▶ **What the exercise asks**: From the data below, retype exactly the lines starting with the one that contains "The image size is (1156, 1036)." and ending with the one that contains "Select the Draw", both included.
--- Recorded information Enclosed Below ---
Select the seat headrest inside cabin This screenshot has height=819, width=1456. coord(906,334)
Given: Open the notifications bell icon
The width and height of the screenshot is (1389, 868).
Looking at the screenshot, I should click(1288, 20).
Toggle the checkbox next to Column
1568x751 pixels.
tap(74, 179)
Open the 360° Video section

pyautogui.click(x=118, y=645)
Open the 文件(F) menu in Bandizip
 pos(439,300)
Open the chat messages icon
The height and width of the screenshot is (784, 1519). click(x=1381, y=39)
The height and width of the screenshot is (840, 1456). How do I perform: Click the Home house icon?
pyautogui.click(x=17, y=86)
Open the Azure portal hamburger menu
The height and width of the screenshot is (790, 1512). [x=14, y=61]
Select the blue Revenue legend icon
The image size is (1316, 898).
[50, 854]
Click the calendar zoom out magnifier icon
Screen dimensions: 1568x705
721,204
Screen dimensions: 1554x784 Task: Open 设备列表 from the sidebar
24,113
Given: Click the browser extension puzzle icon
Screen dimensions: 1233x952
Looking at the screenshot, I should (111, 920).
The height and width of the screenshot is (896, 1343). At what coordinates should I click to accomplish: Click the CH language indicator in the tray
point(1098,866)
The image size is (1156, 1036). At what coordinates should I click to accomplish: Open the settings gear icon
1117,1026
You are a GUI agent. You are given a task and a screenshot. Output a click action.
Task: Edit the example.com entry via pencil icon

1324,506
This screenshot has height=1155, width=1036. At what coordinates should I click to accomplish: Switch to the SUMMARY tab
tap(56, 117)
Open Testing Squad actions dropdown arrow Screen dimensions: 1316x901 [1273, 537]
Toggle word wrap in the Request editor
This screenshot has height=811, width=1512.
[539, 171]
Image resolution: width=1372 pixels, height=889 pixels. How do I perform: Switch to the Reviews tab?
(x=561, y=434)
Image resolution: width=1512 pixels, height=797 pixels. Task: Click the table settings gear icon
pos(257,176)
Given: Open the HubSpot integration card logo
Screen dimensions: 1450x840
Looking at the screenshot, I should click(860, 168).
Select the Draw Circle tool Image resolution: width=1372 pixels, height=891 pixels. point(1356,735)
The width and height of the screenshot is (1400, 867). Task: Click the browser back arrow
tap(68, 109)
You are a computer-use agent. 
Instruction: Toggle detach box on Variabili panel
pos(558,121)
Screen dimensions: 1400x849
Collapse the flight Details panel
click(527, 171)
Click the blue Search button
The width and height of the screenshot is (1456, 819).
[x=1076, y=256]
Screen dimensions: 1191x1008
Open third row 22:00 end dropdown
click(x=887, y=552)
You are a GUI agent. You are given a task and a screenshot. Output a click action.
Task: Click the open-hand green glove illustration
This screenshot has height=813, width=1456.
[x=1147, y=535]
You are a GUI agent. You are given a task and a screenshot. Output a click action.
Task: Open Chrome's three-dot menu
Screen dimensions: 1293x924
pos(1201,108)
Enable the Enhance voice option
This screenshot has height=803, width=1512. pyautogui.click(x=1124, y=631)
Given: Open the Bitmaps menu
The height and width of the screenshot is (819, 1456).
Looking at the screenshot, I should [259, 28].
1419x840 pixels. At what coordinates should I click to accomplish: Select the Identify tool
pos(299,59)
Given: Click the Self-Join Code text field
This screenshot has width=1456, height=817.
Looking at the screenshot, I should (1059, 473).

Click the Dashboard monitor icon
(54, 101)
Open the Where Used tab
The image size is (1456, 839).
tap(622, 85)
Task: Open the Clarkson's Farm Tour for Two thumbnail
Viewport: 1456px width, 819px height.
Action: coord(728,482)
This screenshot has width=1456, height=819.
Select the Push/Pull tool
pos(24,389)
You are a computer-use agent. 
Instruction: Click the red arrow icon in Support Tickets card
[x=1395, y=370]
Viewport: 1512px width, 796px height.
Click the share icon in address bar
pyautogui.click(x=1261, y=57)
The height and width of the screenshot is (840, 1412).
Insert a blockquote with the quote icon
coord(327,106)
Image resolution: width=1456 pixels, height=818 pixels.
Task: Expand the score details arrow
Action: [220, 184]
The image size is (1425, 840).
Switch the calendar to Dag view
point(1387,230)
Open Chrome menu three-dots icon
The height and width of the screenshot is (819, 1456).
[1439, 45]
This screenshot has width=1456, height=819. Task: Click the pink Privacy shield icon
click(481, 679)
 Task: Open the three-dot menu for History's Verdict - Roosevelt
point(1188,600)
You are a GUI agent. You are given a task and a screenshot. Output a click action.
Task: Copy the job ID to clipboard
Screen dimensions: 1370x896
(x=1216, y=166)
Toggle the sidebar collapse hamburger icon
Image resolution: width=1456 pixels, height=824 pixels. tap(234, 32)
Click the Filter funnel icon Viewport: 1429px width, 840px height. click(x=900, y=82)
--- End of Enclosed Recorded information ---
▶ **Written answer**:
The image size is (1156, 1036). At what coordinates should I click to accomplish: Open the settings gear icon
1117,1026
You are a GUI agent. You are given a task and a screenshot. Output a click action.
Task: Edit the example.com entry via pencil icon

1324,506
This screenshot has height=1155, width=1036. At what coordinates should I click to accomplish: Switch to the SUMMARY tab
tap(56, 117)
Open Testing Squad actions dropdown arrow Screen dimensions: 1316x901 [1273, 537]
Toggle word wrap in the Request editor
This screenshot has height=811, width=1512.
[539, 171]
Image resolution: width=1372 pixels, height=889 pixels. How do I perform: Switch to the Reviews tab?
(x=561, y=434)
Image resolution: width=1512 pixels, height=797 pixels. Task: Click the table settings gear icon
pos(257,176)
Given: Open the HubSpot integration card logo
Screen dimensions: 1450x840
Looking at the screenshot, I should click(860, 168).
Select the Draw Circle tool Image resolution: width=1372 pixels, height=891 pixels. point(1356,735)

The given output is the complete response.